Records for this task below:

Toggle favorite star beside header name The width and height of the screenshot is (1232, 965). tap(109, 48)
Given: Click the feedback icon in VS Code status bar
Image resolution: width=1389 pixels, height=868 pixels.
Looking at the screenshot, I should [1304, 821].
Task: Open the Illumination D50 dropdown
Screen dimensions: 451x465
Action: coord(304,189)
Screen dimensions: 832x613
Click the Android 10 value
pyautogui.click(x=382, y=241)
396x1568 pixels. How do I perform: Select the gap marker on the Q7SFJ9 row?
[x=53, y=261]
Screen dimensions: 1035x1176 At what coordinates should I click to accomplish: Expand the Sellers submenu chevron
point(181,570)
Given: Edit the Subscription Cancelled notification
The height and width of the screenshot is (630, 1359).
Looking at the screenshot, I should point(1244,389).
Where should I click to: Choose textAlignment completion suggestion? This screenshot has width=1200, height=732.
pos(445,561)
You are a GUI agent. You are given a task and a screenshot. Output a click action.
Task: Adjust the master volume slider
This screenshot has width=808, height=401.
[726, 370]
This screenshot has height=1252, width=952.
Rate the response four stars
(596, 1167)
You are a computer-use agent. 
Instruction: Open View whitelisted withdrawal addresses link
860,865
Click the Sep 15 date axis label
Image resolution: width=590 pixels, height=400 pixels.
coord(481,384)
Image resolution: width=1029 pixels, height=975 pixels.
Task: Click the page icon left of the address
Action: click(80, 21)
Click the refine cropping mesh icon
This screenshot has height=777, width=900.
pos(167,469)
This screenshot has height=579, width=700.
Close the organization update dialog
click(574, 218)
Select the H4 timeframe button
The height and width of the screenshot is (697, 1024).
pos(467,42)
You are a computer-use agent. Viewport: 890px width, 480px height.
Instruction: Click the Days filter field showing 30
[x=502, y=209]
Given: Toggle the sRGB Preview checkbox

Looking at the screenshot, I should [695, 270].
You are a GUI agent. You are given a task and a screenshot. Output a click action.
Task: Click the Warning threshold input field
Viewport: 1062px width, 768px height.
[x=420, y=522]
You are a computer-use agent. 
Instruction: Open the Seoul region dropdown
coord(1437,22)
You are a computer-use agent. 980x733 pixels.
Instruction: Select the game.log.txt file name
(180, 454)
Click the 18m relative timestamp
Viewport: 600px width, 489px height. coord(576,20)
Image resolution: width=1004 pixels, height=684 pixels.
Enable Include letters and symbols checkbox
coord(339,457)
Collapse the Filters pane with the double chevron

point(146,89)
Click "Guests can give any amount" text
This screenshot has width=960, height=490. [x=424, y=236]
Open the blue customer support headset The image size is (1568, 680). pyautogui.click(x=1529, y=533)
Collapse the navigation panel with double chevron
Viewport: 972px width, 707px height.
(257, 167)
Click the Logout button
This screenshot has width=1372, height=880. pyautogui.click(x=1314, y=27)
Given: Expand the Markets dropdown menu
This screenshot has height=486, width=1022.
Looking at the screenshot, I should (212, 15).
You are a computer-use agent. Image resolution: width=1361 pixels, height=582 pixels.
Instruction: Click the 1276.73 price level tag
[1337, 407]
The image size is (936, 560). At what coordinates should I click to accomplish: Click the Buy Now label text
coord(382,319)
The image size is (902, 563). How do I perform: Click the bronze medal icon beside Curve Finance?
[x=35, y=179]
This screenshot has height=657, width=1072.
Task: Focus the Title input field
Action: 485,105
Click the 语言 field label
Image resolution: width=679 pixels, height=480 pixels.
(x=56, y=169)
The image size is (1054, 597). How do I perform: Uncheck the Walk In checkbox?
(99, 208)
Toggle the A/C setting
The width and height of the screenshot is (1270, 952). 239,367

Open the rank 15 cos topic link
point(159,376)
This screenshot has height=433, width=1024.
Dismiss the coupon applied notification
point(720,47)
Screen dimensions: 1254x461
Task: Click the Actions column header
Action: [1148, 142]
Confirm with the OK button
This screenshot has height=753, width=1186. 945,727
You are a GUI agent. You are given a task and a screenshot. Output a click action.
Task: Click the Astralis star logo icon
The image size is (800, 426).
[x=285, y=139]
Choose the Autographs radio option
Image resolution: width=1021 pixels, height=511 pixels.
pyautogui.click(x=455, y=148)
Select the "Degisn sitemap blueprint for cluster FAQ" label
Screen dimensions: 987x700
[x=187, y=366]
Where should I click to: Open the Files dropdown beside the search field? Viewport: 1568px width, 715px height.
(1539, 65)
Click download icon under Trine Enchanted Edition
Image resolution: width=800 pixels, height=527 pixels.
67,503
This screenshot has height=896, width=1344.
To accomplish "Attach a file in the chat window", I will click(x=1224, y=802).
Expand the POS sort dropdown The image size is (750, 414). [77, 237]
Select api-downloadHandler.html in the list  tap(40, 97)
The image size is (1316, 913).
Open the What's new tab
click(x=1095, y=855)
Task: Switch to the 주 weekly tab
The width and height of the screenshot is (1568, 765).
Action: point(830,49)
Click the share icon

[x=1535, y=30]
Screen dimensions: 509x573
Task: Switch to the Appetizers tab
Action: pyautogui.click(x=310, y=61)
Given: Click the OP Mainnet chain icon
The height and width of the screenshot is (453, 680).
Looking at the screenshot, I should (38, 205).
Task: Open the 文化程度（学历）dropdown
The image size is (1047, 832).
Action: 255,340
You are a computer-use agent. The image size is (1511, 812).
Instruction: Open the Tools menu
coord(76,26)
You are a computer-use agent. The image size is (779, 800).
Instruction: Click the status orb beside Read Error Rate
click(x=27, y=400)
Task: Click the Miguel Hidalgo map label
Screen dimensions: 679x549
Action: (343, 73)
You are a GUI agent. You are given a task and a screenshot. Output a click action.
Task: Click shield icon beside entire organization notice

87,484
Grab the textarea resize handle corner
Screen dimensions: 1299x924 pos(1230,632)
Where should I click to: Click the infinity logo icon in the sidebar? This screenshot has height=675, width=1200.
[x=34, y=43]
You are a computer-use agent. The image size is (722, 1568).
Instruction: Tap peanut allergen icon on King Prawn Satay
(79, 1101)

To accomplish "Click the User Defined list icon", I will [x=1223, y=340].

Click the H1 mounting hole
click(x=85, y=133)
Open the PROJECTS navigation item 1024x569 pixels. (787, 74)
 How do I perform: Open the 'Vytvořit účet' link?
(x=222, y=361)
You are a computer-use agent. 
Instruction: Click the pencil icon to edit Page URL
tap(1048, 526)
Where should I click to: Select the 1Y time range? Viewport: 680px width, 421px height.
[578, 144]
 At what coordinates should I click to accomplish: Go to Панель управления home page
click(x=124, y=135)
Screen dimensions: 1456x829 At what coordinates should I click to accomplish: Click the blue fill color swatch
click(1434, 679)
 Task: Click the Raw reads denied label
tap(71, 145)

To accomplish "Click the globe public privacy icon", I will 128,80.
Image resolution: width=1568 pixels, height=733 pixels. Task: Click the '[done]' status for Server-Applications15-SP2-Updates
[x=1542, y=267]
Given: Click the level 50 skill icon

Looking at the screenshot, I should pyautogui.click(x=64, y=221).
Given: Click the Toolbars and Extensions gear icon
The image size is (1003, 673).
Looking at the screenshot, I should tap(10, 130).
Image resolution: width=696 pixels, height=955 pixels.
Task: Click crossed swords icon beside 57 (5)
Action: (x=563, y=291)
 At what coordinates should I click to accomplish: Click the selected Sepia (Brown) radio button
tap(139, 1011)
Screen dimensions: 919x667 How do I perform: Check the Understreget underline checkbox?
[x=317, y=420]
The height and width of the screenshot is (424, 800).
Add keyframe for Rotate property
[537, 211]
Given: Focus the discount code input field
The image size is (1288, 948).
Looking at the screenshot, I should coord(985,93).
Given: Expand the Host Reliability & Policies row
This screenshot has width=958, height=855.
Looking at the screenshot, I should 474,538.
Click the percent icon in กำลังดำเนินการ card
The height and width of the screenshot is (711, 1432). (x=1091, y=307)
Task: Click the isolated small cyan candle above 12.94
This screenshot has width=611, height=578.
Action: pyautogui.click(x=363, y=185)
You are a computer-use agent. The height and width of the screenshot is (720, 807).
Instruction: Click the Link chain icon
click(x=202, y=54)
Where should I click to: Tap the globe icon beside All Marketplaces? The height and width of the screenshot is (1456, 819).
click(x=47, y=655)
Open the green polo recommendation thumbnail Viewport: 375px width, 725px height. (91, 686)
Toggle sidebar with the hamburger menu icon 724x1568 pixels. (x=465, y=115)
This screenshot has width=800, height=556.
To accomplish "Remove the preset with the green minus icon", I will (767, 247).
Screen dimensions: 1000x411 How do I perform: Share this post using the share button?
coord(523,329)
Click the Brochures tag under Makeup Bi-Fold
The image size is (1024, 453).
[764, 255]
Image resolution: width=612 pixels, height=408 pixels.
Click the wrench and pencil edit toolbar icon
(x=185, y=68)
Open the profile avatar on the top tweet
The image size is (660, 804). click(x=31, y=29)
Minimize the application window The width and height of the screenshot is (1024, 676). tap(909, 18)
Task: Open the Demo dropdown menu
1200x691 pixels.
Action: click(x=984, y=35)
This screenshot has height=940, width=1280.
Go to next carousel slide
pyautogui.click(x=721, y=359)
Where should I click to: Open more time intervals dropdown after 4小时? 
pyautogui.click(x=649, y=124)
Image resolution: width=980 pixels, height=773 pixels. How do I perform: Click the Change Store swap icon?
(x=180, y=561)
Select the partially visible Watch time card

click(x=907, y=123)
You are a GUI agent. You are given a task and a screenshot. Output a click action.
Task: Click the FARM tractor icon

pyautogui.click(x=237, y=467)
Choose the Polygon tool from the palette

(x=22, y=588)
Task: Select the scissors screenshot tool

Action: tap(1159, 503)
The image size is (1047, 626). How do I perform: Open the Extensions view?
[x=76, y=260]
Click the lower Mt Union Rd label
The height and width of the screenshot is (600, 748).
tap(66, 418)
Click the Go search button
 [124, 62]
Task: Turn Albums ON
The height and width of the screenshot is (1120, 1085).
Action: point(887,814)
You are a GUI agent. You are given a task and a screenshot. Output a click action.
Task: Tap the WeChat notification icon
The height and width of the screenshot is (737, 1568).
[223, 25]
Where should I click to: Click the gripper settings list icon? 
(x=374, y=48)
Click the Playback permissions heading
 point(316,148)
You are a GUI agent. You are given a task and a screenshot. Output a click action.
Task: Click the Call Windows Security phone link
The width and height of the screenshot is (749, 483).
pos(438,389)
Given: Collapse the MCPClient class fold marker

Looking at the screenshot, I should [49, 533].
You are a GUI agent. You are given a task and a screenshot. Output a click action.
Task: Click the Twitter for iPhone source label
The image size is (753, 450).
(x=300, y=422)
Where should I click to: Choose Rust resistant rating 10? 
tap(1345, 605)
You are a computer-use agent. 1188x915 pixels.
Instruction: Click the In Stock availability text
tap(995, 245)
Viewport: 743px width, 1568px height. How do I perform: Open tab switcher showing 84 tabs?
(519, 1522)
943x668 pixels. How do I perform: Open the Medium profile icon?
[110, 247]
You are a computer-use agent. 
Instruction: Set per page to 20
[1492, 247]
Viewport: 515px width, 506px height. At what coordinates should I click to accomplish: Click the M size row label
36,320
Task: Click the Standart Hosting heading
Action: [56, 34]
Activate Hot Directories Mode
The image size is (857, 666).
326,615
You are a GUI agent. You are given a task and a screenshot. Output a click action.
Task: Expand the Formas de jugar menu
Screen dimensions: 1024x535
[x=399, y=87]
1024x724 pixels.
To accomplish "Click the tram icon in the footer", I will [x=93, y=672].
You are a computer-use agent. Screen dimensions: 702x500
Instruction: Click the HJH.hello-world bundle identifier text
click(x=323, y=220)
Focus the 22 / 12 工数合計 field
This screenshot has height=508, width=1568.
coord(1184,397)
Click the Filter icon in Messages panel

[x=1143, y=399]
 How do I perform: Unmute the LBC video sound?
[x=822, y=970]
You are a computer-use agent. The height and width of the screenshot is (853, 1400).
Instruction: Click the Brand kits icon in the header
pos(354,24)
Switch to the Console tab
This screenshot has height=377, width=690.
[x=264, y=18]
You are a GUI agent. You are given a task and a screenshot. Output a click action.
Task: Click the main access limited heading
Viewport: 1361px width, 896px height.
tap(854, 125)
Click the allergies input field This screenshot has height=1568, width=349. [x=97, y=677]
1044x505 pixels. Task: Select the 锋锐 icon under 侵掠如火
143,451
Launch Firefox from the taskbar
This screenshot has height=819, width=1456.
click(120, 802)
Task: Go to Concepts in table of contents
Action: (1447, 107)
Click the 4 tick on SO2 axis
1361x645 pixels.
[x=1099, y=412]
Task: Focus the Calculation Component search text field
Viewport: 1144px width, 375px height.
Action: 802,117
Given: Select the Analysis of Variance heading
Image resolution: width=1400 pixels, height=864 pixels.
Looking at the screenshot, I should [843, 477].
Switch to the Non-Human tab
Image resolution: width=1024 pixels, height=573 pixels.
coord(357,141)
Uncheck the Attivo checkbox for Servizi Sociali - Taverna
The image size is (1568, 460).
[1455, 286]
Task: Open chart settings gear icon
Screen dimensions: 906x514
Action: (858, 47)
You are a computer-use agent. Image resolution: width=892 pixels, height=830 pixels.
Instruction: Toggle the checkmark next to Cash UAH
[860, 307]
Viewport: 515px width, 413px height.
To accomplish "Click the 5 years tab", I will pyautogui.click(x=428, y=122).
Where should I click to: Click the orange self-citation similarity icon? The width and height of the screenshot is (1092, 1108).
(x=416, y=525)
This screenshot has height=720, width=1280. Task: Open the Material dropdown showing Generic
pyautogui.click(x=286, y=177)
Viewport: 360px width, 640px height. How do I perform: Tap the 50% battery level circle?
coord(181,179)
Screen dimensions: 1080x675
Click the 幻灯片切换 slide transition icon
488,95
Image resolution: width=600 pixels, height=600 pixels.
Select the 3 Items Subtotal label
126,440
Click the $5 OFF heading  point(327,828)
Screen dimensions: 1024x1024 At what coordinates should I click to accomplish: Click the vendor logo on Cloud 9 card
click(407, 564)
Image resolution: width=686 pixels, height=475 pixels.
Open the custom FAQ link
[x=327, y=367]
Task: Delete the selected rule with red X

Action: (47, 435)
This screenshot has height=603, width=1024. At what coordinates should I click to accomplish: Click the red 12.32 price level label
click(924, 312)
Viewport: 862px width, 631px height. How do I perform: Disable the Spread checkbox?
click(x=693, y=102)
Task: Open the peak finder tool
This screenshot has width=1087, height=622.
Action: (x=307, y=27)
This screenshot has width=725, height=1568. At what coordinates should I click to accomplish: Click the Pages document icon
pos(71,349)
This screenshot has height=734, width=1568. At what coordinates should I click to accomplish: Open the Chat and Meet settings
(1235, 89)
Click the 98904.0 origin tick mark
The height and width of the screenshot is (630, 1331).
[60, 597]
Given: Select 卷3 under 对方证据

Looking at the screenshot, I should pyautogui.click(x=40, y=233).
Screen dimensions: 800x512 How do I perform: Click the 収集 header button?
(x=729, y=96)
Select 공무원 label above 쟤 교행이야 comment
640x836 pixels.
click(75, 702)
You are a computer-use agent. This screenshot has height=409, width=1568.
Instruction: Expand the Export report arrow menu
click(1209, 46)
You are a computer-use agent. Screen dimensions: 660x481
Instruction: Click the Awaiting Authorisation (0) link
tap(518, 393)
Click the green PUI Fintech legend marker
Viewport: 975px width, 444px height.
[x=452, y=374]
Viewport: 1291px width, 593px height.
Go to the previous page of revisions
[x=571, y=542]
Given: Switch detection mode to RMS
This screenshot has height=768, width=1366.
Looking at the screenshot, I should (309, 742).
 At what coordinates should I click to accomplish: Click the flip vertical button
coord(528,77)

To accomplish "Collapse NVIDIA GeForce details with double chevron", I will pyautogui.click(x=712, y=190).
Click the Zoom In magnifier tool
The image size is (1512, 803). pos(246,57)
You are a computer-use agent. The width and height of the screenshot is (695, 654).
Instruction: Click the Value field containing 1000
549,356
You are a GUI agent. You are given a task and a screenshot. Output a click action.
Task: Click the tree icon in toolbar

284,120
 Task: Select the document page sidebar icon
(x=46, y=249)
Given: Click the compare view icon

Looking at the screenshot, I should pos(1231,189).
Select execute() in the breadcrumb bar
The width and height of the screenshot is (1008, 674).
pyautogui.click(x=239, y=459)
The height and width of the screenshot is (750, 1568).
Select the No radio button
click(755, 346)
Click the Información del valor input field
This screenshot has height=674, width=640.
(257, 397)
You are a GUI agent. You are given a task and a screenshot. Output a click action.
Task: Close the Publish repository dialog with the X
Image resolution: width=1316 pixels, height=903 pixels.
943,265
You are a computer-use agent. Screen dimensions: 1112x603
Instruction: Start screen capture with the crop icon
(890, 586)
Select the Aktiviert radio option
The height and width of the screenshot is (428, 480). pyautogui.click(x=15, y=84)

End of Records for this task.

■ About this exercise:
If a line falls between the first line of the entries and the line containing "Task: Open the Illumination D50 dropdown", or is one of those two, restate it word for word; leave all other lines out.

■ Response to this exercise:
Toggle favorite star beside header name The width and height of the screenshot is (1232, 965). tap(109, 48)
Given: Click the feedback icon in VS Code status bar
Image resolution: width=1389 pixels, height=868 pixels.
Looking at the screenshot, I should [1304, 821].
Task: Open the Illumination D50 dropdown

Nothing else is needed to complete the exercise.